Deux expositions dans des galeries privées développent des figures et thèmes locaux, ainsi, la galerie de l’Aspic présente des tableaux de Juan Benito qui déclinent les silhouettes d’Arlésiennes et les scènes de tauromachie. De même, Michel Trani travaille des passes de corrida sur fond de mosaïque de paquets de Gauloise. On retrouve ses œuvres aussi à Artropode. De tous ces tableaux ressortent essentiellement l’anecdote et le folklore ; à aucun moment ne sont évoquées, par exemple, la violence, la mort en suspens, la bestialité de la corrida…

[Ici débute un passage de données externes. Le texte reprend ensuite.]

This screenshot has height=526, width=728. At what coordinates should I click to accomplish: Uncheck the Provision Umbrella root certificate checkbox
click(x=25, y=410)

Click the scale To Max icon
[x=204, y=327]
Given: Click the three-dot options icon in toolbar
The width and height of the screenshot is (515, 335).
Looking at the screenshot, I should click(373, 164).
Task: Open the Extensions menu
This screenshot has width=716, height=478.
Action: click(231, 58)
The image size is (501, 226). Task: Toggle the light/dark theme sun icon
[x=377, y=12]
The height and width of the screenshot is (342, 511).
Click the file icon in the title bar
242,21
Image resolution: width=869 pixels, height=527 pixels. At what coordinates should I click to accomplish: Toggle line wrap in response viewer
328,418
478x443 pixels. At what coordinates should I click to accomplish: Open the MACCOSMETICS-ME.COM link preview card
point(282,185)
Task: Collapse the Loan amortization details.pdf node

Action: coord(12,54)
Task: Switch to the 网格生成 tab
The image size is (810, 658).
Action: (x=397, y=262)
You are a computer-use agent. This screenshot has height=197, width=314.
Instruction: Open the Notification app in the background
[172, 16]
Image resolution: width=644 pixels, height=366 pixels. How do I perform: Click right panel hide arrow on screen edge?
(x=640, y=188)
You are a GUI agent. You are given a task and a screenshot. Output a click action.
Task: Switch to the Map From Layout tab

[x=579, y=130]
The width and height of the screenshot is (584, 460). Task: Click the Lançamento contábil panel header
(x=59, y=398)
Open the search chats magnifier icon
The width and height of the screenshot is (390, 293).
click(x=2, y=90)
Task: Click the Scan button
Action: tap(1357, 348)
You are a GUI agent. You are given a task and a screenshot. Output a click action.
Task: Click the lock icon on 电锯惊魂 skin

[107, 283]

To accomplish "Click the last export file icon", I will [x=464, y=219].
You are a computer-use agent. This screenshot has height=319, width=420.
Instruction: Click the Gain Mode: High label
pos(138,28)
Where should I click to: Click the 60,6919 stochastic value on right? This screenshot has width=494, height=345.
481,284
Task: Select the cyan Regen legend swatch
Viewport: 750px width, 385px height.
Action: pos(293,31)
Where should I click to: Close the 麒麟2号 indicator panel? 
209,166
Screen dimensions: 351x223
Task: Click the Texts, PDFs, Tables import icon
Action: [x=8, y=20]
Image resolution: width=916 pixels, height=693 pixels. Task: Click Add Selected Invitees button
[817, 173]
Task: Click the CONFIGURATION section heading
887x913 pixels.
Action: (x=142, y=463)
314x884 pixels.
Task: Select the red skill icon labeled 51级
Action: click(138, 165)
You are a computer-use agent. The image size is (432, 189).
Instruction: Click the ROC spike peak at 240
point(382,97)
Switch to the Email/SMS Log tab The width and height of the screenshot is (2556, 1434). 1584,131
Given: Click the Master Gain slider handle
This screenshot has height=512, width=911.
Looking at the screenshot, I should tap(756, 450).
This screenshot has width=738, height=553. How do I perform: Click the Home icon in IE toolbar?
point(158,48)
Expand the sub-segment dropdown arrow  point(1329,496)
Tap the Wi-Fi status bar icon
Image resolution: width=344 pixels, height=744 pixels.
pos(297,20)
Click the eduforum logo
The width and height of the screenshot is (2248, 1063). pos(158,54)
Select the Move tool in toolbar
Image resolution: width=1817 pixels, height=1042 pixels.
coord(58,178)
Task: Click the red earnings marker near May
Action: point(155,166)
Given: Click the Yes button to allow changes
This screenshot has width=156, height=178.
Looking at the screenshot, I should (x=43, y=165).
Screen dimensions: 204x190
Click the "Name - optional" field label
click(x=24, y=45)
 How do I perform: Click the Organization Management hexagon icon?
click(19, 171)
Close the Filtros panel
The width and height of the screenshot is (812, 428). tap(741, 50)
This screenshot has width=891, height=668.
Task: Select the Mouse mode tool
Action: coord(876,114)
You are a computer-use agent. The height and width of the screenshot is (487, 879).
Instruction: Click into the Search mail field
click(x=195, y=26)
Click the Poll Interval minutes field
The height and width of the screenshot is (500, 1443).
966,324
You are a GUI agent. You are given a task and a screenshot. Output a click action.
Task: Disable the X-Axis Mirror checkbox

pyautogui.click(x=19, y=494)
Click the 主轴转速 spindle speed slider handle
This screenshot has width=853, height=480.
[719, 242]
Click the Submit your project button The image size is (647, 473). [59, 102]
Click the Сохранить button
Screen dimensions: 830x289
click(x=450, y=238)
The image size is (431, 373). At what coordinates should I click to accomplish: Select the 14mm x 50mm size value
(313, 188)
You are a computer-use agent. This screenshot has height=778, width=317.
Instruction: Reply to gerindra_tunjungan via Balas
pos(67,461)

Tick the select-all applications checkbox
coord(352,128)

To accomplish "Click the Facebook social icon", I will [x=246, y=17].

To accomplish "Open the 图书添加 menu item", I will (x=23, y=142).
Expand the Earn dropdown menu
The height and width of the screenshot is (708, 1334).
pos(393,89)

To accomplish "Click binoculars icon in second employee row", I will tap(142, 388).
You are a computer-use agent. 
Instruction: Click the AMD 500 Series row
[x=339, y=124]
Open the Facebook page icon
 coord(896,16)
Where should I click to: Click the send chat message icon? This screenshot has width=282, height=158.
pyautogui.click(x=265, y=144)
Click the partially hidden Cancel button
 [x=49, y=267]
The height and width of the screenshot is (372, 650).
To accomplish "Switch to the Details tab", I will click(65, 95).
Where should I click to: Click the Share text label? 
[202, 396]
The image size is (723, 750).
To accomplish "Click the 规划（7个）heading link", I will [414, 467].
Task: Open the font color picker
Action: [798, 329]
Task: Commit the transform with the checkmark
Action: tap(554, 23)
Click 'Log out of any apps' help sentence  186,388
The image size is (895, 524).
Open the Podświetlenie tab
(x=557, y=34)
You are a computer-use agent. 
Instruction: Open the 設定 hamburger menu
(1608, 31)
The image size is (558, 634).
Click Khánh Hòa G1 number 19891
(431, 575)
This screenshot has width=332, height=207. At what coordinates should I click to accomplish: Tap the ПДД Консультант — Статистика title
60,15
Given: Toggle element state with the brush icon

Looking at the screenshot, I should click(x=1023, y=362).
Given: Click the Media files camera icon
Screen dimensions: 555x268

Deux belles découvertes dans cette visite nîmoise, deux choix de galeristes, deux engagements : Jaels, peintre naïf, que la galerie de la Fontaine expose tous les deux ans, et cela depuis 22 ans ! Ses tableaux de couleurs vives au dessin minutieux et soigné reprennent des scènes intemporelles ou quotidiennes et très actuelles, dans des formats modestes. Plus loin dans la ville, un antiquaire passionné d’art enlève pendant quelque temps les meubles de sa boutique afin d’exposer Hubert Passe, artiste dit « singulier » qui travaille à partir de vieilles casses d’imprimerie. Ca donne Ca Passe ou ça casse, une exposition dans laquelle les créations proviennent -comme on le voit souvent dans cette forme d’art- d’objets de récupération. Ses curieux assemblages s’unissent et s’harmonisent en teintes terreuses relevées de bleu.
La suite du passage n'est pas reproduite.